• [Text block]:
= = = = = = =
An uneven history of satellite data limitations
Between 1982 and 2022, the Landsat archive contains 17,553,123 daytime images (per-pixel avg.: 1618, ± 1599; Extended Data Fig. 1a), meaning that 33.1% of images that would be expected under a 16-day revisit frequency are missing (see Methods). Moreover, the average pixel effectively lost an additional 44.8% (± 17.6%) of available observations due to cloud cover or degradation of Landsat images (Extended Data Fig. 1b/d), leaving an average quality-weighted number of 1,429 (± 887.4) images per pixel across the 40 years (Extended Data Fig. 1c). Data gaps are spatially and temporally highly uneven and particularly prevalent in the Tropics, Arctic, and Antarctic (Fig. 1b) and in earlier years (Fig. 2a). Notwithstanding the regionally important role of cloud cover28, extensive data gaps primarily relate to the historical development of the Landsat program20.
Global coverage of Landsat data evolved only gradually (Fig. 2a, Extended Data Fig. 3) with the support of a global network of receiving stations established in all continents except Antarctica (Extended Data Fig. 2a). Whereas the archive grew by an average of 118,362 (± 67,104) images per year during the 1980s, this rate increased nearly five-fold by the 2010s (to 575,169, ± 159,924; Extended Data Fig. 3). However, improvements were not uniform. Many countries lacked (or still lack) the infrastructure and know-how to continuously collect and preserve data from overpassing satellites20 (Extended Data Fig. 2a-b). As a result, many world regions, particularly at low and very high latitudes, have lagged behind in developing a dense Landsat data record (Fig. 2a). Improvements happened particularly late over islands, with, for example, 65.4% of Oceanian Island areas never observed until the 1990s.
= = = = = = =
• [Record excerpts]:
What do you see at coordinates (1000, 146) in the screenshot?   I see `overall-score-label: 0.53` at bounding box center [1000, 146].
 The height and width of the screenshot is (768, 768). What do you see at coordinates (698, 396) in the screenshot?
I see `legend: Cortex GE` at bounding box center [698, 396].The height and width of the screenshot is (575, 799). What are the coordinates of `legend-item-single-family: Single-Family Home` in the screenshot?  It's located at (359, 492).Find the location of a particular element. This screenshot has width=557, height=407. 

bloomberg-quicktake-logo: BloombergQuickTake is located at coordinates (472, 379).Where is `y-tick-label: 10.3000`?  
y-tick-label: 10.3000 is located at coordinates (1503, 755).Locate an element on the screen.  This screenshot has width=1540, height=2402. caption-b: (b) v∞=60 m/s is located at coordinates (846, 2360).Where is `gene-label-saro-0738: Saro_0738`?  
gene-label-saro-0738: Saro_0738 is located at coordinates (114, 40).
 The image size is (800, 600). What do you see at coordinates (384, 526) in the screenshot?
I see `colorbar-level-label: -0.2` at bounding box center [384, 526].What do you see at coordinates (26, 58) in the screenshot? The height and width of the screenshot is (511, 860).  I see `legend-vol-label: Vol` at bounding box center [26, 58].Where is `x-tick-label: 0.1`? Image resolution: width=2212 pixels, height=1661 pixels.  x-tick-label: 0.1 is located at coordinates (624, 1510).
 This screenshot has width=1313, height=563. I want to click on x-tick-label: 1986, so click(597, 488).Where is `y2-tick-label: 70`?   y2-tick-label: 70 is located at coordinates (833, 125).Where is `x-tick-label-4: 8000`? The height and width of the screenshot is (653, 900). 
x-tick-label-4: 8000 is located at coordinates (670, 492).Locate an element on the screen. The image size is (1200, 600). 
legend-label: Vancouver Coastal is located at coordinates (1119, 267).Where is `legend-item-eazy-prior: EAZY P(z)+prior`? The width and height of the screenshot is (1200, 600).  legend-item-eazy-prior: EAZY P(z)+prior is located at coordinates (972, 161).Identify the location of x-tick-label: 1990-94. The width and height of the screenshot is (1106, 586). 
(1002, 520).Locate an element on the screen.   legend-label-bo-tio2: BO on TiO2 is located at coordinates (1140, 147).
= = = = = = =
• [Required actions]:
1. Answer these from the passage on Landsat data gaps:
(a) What share of the images expected under a 16-day revisit frequency is missing from the archive?
(b) On which continent was no receiving station set up?
(c) What share of Oceanian Island areas went unobserved until the 1990s?
2. Write what comes next in the passage on Landsat data gaps.

• [Solved tasks]:
1.
(a) 33.1%
(b) Antarctica
(c) 65.4%

2.
Beyond these gradual increases, changes in Landsat satellite technologies caused several abrupt global changes in data coverage. Since the launch of Landsat 7 in 1999, Landsat satellites include on-board data storage that reduced the reliance on global networks of receiving stations for assuring data collection and archiving20. Combined with improving data transmission and warehousing, this helped the Landsat archive expand rapidly during the 21st century. Since 2003, however, mechanical issues in Landsat 7 degraded as much as 25% of pixels per image29. With the end of Landsat 5 in 2010, the quality of available images decreased until the launch of Landsat 8 in 2013, where data coverage improved dramatically (Fig. 2a). The average proportion of countries’ lands with a full-year coverage increased from 17.5% (± 30.8%) for the years before 2013 to 89.4% (± 26.4%) thereafter. Additionally, interoperability between Landsat 8 and earlier missions is hindered by differences in the sensed spectral information30, a challenge not addressed explicitly in state-of-the-art mapping applications.
With the exception of much of North America, nearly all land areas have continuous gaps lasting ≥ 1 year in their post-1982 Landsat data record (Fig. 2b). 36.2% of those lands have ≥ 1-year interruptions after their first data coverage, including most islands, most of Africa, Mesoamerica and north-eastern South America, northern Beringia, Patagonia, and Antarctica (Extended Data Fig. 4a). Oftentimes, these interruptions persisted over extended periods (averaging 5.4 years, ± 3.7), with several Central African regions not having a single usable Landsat image during > 10 consecutive years (Extended Data Fig. 4b). These archive interruptions often reflect short-lived or inconsistent receiving and storage capacities (Extended Data Fig. 2b), and are particularly severe during the mid-1990s20.
When data are available, their frequency and quality vary (Fig. 2c-d). Whereas much of the world has a large number of any Landsat images (Extended Data Fig. 1a), consistent high coverage with high-quality images only exists for dryland regions of the Middle East, North Africa, Australia, and North America (Extended Data Fig. 1c). By contrast, for most equatorial forest regions of the world, less than half of existing images are usable, due to persistent cloud cover28 (Extended Data Fig. 1b). In some areas such as the Sahel belt and much of Central Asia, annual fluctuations in quality-weighted image numbers exceed annual averages (Fig. 2c-d). In similar regions, seasonal data coverage is highly incomplete, often with less than three months covered with data in a given year, and fluctuations of a similar magnitude between years (Fig. 2e-f).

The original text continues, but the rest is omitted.